From the Department of Disassociated Connections Department
Friday, September 8th, 2017My Naval Academy classmates exchanged an email thread tacking from Houston weather to Navy football documentaries to jets bursting from the decks of aircraft carriers with a casual mention of a Public Broadcasting special. The following association occurred in a note to my classmates:
Re Public Television – there has been a cooperative effort between our local Naval Academy alumni chapter and the local PBS affiliate, UNC TV, to promote the upcoming Ken Burns series, The Vietnam War, beginning on 17 September. Curiously, our chapter of 130+ includes numerous veterans of that period – pilots, Marines, F-4 POW with many and varied stories of their experiences. I only consider myself a product of Vietnam when I meet with Blue & Gold reps (Naval Academy recruiters) and the applying hopefuls. We hosted a picnic for the Class of 2021 in June. Amazing were their credentials and the wickets of Getting into Navy (one lass met with a US Senator – surely a sign of acceptance – only to be informed later that she was bested by others. Off to Air Force went she! I didn’t think that senators met with you unless you were a lock for appointment). When I meet these mids, I marvel and often comment that ‘there is no way that I would be accepted today’ and that my appointment – 16 June 1970 via telegram – describes the then prevailing lack of nationwide appeal of a role, job or billet in the military – “if that’s what you want to do” was an often heard rejoinder to my choice of road out of New Orleans.
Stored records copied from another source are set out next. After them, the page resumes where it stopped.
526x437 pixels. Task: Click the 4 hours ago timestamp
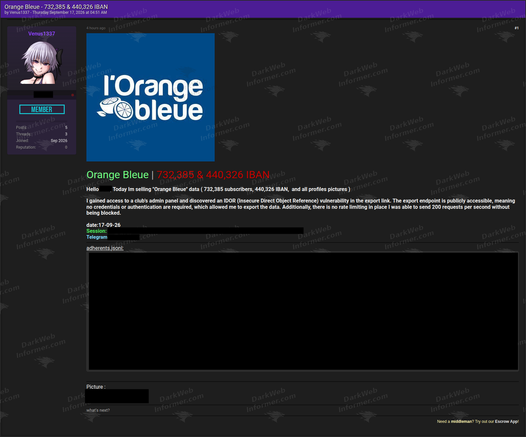pos(96,28)
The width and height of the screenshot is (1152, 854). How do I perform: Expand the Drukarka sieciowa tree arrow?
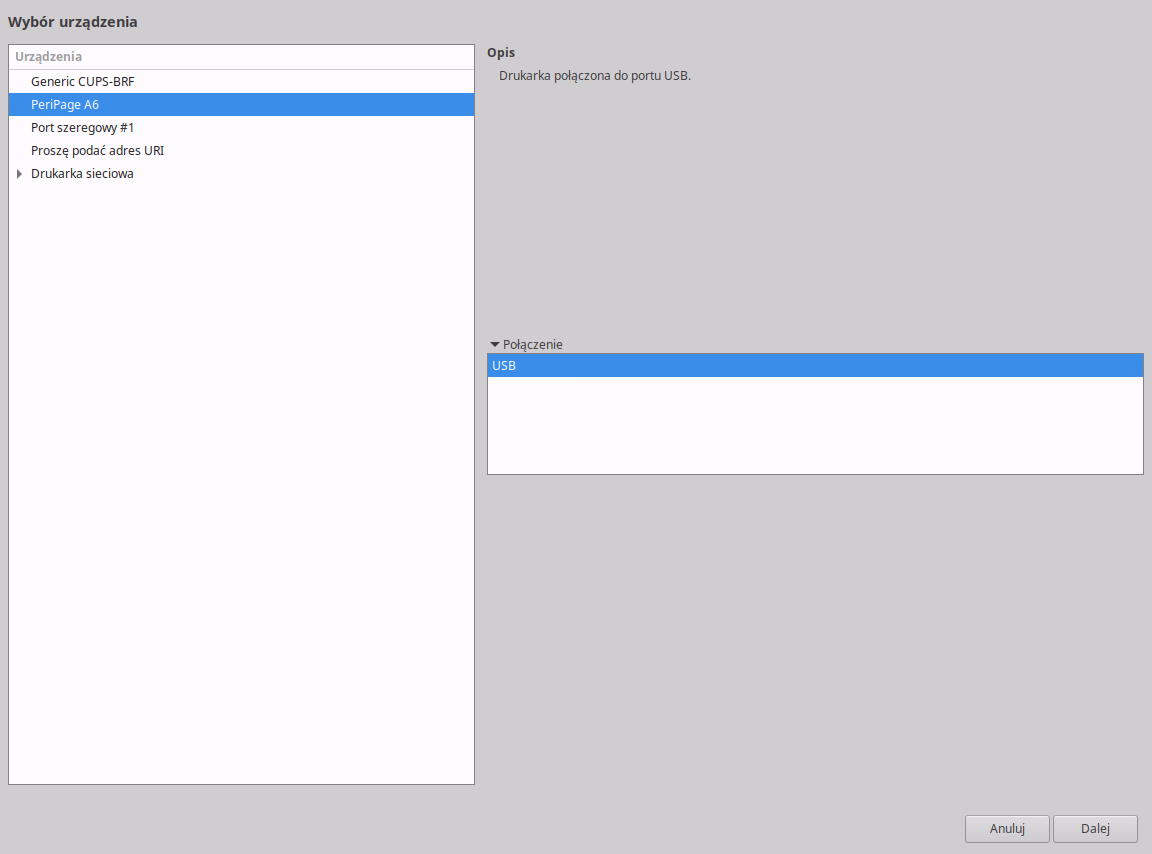[x=19, y=174]
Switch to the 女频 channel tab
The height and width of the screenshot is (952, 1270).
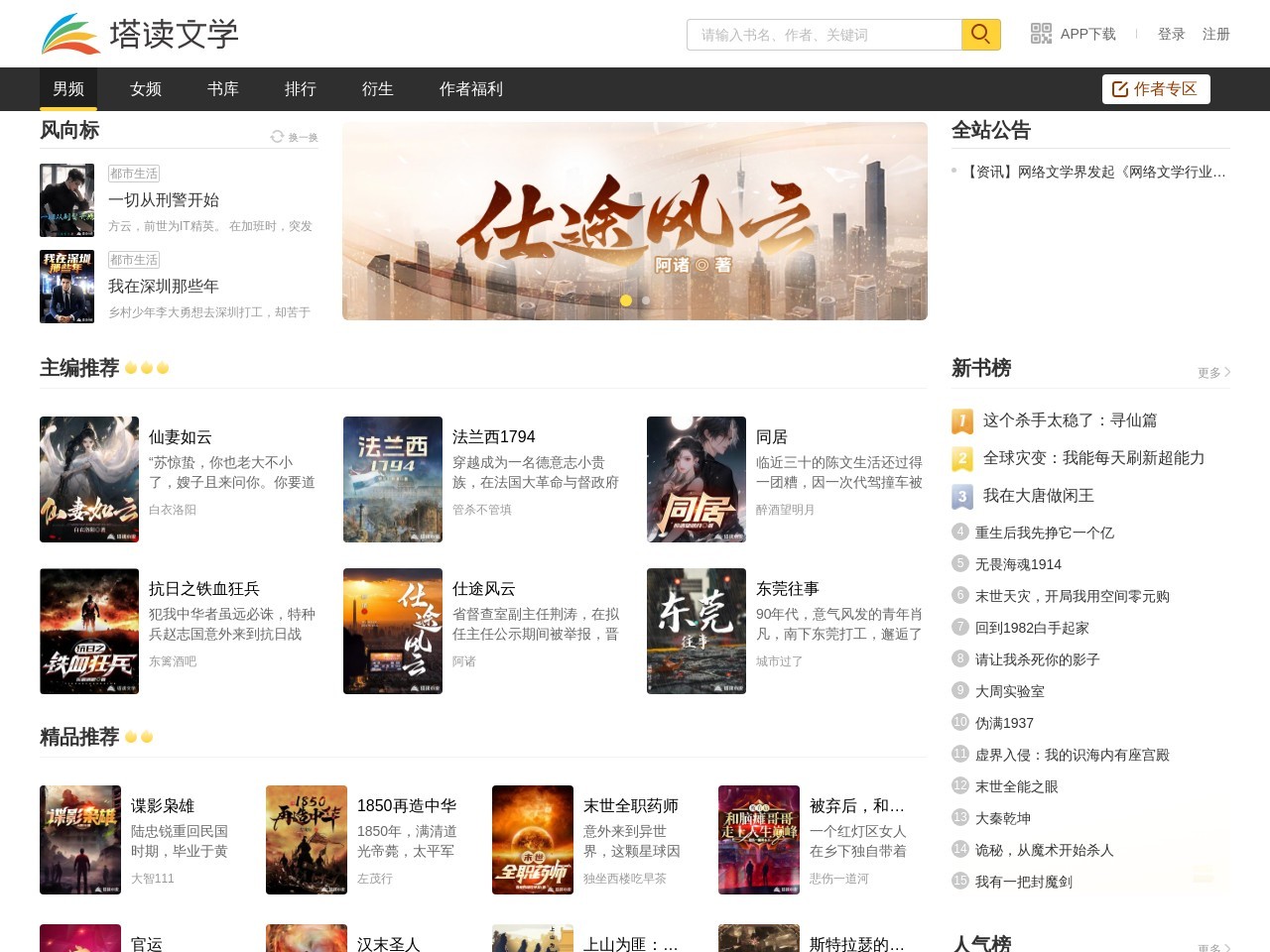145,89
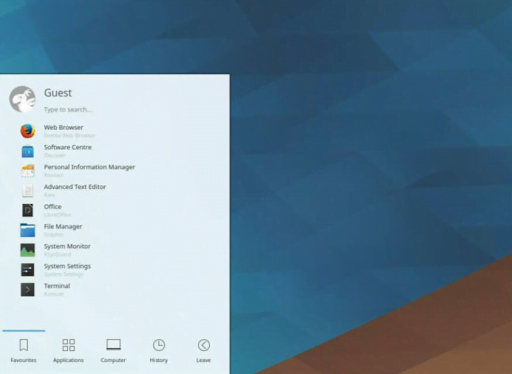Screen dimensions: 512x374
Task: Click the Guest username heading
Action: tap(58, 93)
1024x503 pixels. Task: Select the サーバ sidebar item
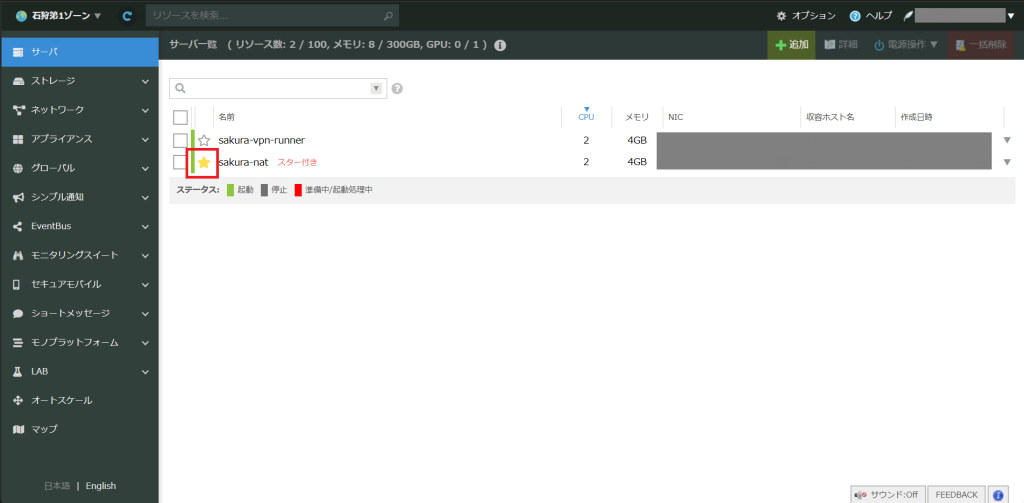click(79, 51)
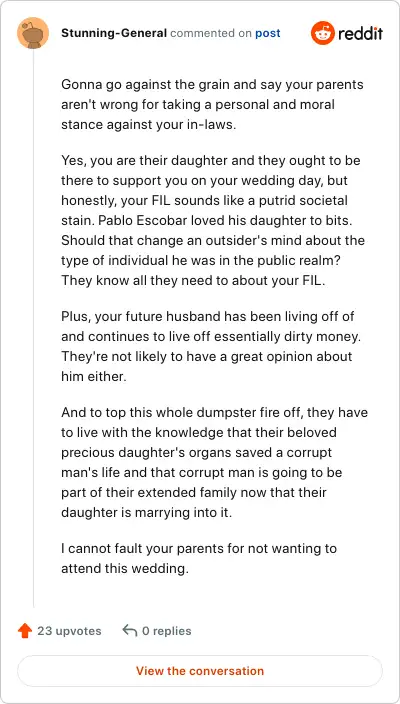
Task: Click the "Gonna go against the grain" paragraph
Action: 212,105
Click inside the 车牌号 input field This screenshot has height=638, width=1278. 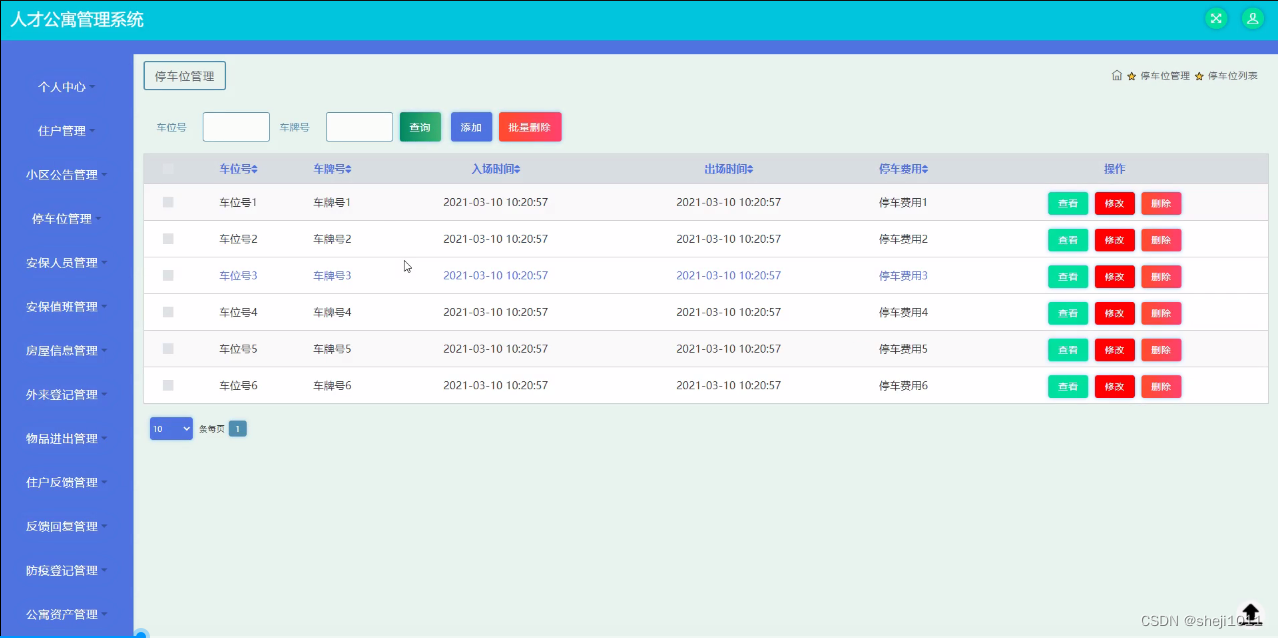(x=358, y=127)
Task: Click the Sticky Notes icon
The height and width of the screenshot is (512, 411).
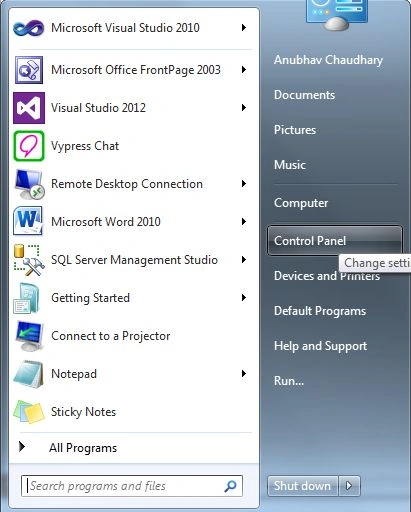Action: point(29,412)
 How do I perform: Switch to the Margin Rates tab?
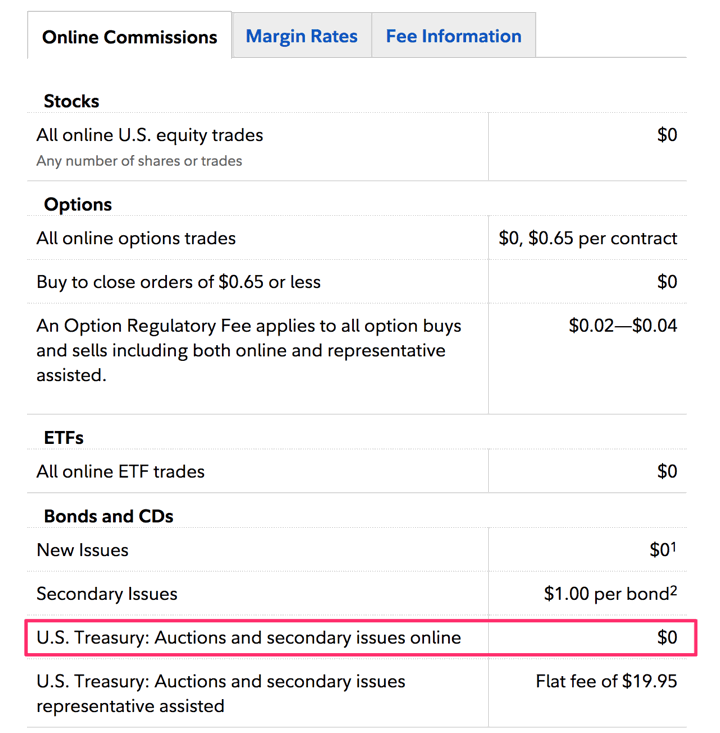(x=301, y=37)
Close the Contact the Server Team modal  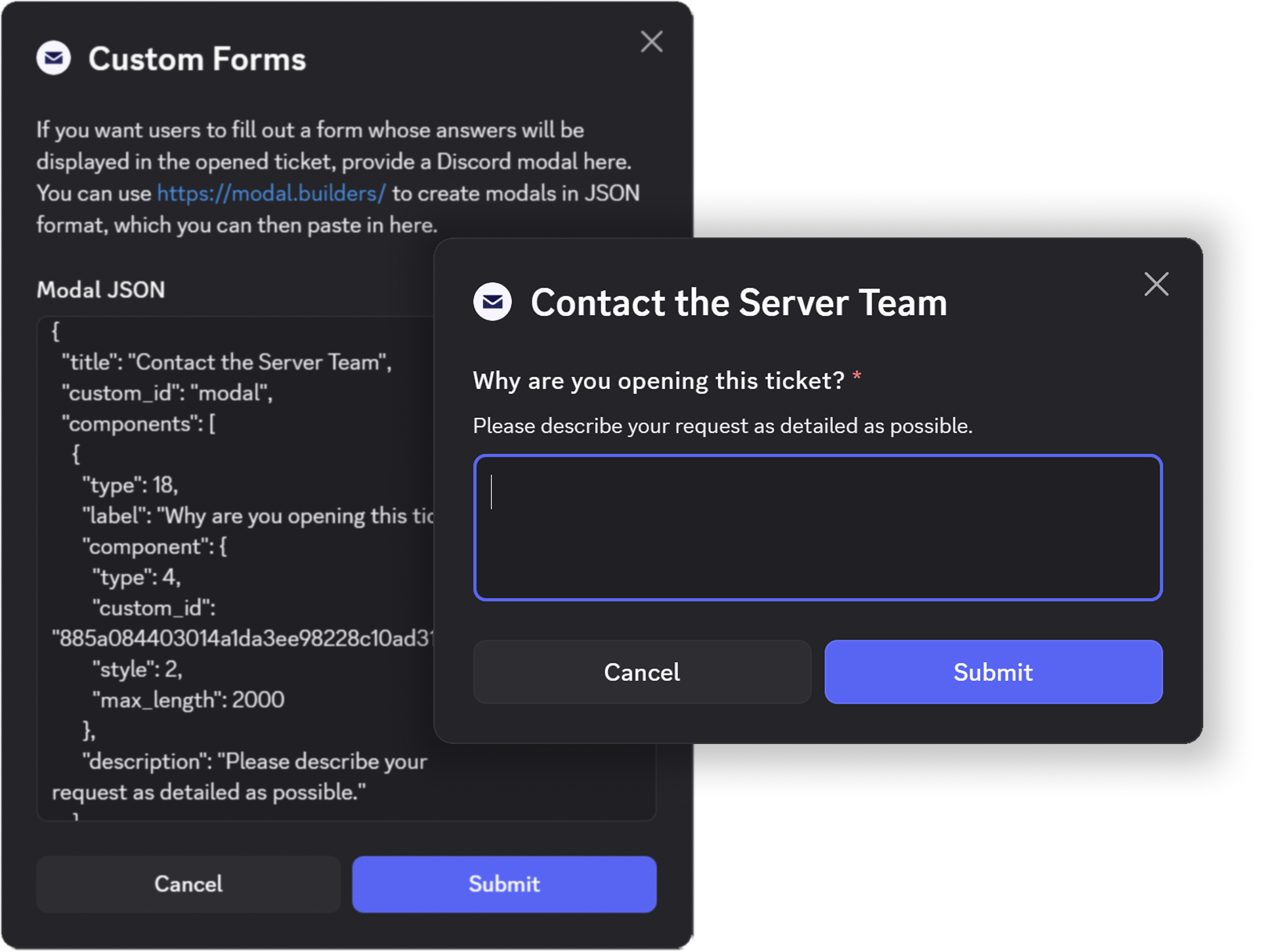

We’ve mentioned Ruben Torres (ed note: RT was a flamer, boxer, aspiring Marine who bullied all of the new plebes. As the Fates would have it, he flunked out in his senior year and sent into the enlisted ranks. How we plebes cheered when we learned of his ill fate!) and the 6-3 funsters on Plebe Detail before. Plus no air conditioning in the Halls. Somehow, whenever asked “Were You in Vietnam?” I reply immediately in the negative and equally quickly think of Rich Hormel and Dek Pullen. Hormel was a squad leader elsewhere in Hotel Company; Pullen in the 3rd set was one firstie whom I admired for his humor, level headedness and fair sense for playing the Plebe Summer game.That they were both lost in aircraft accidents soon after their own graduations are tragedies that I, for some reason, attribute to the Vietnam War. In those moments of recollection of ‘couldabeen anybody,
I am amazed with the reminder of decisions lightly taken – “Of course, I’ll try Annapolis; got to be better than LSU” sort of illogic. Fate is indeed fickle. Boys making the same decision at nearly the same time amidst similar circumstances. Most meander-through graced by ignorance of consequence; some lost altitude nearly immediately.